Supplied entries section start
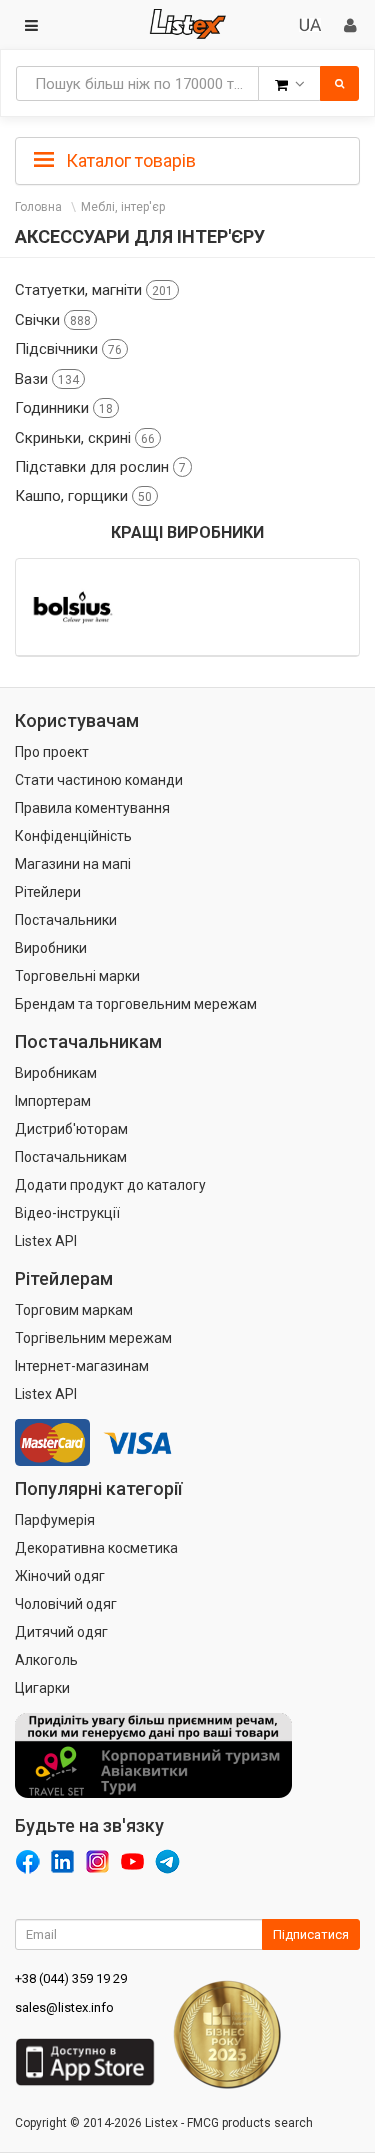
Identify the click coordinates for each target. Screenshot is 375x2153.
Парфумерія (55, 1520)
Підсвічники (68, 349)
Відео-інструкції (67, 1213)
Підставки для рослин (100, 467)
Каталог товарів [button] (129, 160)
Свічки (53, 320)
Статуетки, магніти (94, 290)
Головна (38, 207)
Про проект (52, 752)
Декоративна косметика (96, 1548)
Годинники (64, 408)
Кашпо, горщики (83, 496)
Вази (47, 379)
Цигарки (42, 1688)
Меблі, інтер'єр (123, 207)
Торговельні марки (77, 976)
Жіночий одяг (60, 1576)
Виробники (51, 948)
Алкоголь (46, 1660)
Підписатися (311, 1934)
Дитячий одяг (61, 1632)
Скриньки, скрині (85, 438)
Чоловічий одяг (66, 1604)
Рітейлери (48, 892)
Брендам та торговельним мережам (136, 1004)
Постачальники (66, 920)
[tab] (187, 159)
Supplied entries section end
Exercise requirements
Reproduce the records exactly, images excluded.

Task response
Identify the click coordinates for each target. Screenshot is 375x2153.
Парфумерія (55, 1520)
Підсвічники (68, 349)
Відео-інструкції (67, 1213)
Підставки для рослин (100, 467)
Каталог товарів [button] (129, 160)
Свічки (53, 320)
Статуетки, магніти (94, 290)
Головна (38, 207)
Про проект (52, 752)
Декоративна косметика (96, 1548)
Годинники (64, 408)
Кашпо, горщики (83, 496)
Вази (47, 379)
Цигарки (42, 1688)
Меблі, інтер'єр (123, 207)
Торговельні марки (77, 976)
Жіночий одяг (60, 1576)
Виробники (51, 948)
Алкоголь (46, 1660)
Підписатися (311, 1934)
Дитячий одяг (61, 1632)
Скриньки, скрині (85, 438)
Чоловічий одяг (66, 1604)
Рітейлери (48, 892)
Брендам та торговельним мережам (136, 1004)
Постачальники (66, 920)
[tab] (187, 159)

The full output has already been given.